Bütün bu sorunların müsebbibi olan iktidar elindeki devlet imkanları ve tekeline aldığı propaganda araçları ile kampanya süresince bu sorunların değil, milli ve dini sembollerin kullanıldığı terör ve din özgürlüğü bağlamında bir tehdit algısının gündemi işgal etmesini başardı. Kabul etmek durumundayız ki, en azından bu aşamada sembol istismarına dayalı siyaset alternatif politika önermelerine dayalı akli siyasete, kutuplaştırma dili nezaket diline, montaja dayalı yalan propaganda umuda dayalı kampanyaya galebe çaldı.

Ancak şimdi seçim bitti ve bütün bu can alıcı sorunlar başta iktidar olmak üzere hepimizin gündeminde. Şahıs ve grup çıkarını değil, ülke çıkarını siyasetin merkezine alan Gelecek Partisi olarak bundan sonra bu sorunların çözümü yönündeki çabalarımızı yapıcı muhalefet anlayışı zemininde sürdürecek, otoriter yolsuzluk düzeninin devamı yönündeki her uygulamaya karşı da kararlılıkla direneceğiz.

Dün gece Sayın Erdoğan’ın Kısıklı ve Beştepe konuşmalarını hiçbir önyargı olmaksızın sadece tek bir saikle dinledim: Sayın Erdoğan acaba son dönemine başlarken artık seçim hedefine ulaşmış olmanın özgüveni içinde yeni bir sayfa açarak hep birlikte ülke sorunlarını çözmeye yönelme olgunluğu gösterecek mi, yoksa alışageldiği siyasi nezaketten yoksun hakaret ve kutuplaştırma yöntemi ile var olan sorunları ve yolsuzlukları hamaset şalı ile örtecek bir dil mi kullanacaktı?

Maalesef, arzu etmediğim ama beklediğim oldu ve beni şaşırtmadı. Karşımızda iki Erdoğan vardı. Prompter’a sadık kaldığında metin yazarlarının ifadeleriyle “bu seçimin kaybedeni olmayacak, 85 milyon kazanacak” diyerek kucaklayıcı mesajlar verirken, prompterdan koparak irticalen konuştuğunda bilinçaltını ortaya dökerek yine hakaret ve itham diline döndü.
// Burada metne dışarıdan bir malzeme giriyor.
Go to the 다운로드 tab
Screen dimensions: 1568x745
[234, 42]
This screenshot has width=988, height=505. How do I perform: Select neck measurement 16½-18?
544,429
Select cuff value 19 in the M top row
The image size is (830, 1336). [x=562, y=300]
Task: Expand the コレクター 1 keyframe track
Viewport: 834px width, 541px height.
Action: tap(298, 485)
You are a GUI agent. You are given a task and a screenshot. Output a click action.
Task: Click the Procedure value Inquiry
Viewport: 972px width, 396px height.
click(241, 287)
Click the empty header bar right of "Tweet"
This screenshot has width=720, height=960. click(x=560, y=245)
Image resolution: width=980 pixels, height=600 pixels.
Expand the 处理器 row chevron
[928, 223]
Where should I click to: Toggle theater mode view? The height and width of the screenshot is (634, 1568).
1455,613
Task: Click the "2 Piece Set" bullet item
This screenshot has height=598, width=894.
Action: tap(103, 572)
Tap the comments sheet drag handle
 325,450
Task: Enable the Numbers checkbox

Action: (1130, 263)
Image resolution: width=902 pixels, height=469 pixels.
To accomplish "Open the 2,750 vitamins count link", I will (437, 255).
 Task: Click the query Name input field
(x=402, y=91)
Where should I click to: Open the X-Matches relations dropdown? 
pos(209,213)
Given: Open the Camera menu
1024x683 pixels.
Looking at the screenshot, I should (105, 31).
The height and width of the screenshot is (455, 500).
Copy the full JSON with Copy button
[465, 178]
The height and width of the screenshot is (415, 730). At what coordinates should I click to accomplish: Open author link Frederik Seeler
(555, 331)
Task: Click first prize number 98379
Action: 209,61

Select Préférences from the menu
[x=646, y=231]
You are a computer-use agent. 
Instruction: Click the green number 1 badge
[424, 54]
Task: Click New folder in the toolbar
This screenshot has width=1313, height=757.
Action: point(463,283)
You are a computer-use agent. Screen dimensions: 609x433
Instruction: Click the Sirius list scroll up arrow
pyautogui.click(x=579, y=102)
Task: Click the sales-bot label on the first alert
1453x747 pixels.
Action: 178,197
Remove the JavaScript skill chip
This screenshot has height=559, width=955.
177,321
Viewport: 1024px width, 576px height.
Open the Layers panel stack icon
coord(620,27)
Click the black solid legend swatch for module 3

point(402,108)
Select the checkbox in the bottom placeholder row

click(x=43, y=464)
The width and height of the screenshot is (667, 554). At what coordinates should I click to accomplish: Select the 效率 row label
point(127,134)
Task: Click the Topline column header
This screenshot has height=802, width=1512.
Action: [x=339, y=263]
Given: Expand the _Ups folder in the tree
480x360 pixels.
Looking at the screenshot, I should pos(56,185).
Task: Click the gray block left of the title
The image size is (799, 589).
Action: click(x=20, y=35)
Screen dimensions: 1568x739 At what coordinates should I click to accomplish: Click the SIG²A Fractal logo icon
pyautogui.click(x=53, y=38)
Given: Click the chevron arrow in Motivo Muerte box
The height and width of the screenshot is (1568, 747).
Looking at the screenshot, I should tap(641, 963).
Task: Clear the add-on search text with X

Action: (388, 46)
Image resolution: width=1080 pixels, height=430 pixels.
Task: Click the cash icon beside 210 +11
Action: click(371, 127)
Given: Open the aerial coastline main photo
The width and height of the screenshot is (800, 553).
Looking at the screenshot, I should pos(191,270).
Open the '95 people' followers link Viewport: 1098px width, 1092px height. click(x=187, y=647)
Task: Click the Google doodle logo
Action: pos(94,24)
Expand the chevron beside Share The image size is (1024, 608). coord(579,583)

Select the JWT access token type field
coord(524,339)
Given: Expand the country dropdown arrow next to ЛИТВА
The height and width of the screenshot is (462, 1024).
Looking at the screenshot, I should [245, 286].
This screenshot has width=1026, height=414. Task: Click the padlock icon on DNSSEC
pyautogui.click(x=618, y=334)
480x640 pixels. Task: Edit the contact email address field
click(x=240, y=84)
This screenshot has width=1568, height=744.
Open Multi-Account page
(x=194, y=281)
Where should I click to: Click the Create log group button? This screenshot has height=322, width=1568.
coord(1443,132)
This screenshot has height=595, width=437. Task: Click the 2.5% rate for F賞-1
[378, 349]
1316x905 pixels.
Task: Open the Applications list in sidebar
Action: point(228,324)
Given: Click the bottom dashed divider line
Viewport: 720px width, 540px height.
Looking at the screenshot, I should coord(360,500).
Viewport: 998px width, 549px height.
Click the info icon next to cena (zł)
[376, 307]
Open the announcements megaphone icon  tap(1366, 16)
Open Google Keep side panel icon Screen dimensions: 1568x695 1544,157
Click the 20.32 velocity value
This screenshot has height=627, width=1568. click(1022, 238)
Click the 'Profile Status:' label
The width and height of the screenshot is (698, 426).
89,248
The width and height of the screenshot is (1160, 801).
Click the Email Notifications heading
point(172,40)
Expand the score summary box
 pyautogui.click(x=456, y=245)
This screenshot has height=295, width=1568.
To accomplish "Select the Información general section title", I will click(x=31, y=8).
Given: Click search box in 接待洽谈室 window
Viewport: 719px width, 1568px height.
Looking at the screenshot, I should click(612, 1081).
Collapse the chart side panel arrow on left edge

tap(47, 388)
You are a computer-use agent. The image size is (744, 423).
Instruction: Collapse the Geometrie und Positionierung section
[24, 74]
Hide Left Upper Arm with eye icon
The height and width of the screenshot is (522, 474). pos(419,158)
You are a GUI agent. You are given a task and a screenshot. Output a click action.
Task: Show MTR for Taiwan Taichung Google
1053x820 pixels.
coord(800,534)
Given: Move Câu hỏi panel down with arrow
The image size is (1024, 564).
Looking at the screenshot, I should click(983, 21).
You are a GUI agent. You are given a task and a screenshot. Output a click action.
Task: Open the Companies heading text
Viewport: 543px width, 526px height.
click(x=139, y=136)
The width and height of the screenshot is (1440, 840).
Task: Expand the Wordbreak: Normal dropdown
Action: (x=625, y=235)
Bizlerin de içinde olduğu bütün bir muhalefeti LGBT’ci, terör ile işbirlikçi, dış güçlerin aparatı ilan etti, milli iradeyle seçilmiş milletvekillerine “kiralık vekiller” diye hitap etti, rakibi Sayın Kılıçdaroğlu’nu kitlelere yuhalattı.

Seçilen Cumhurbaşkanının kullandığı bu kutuplaştırıcı dil toplumsal barış ve ülke için en büyük tehdittir.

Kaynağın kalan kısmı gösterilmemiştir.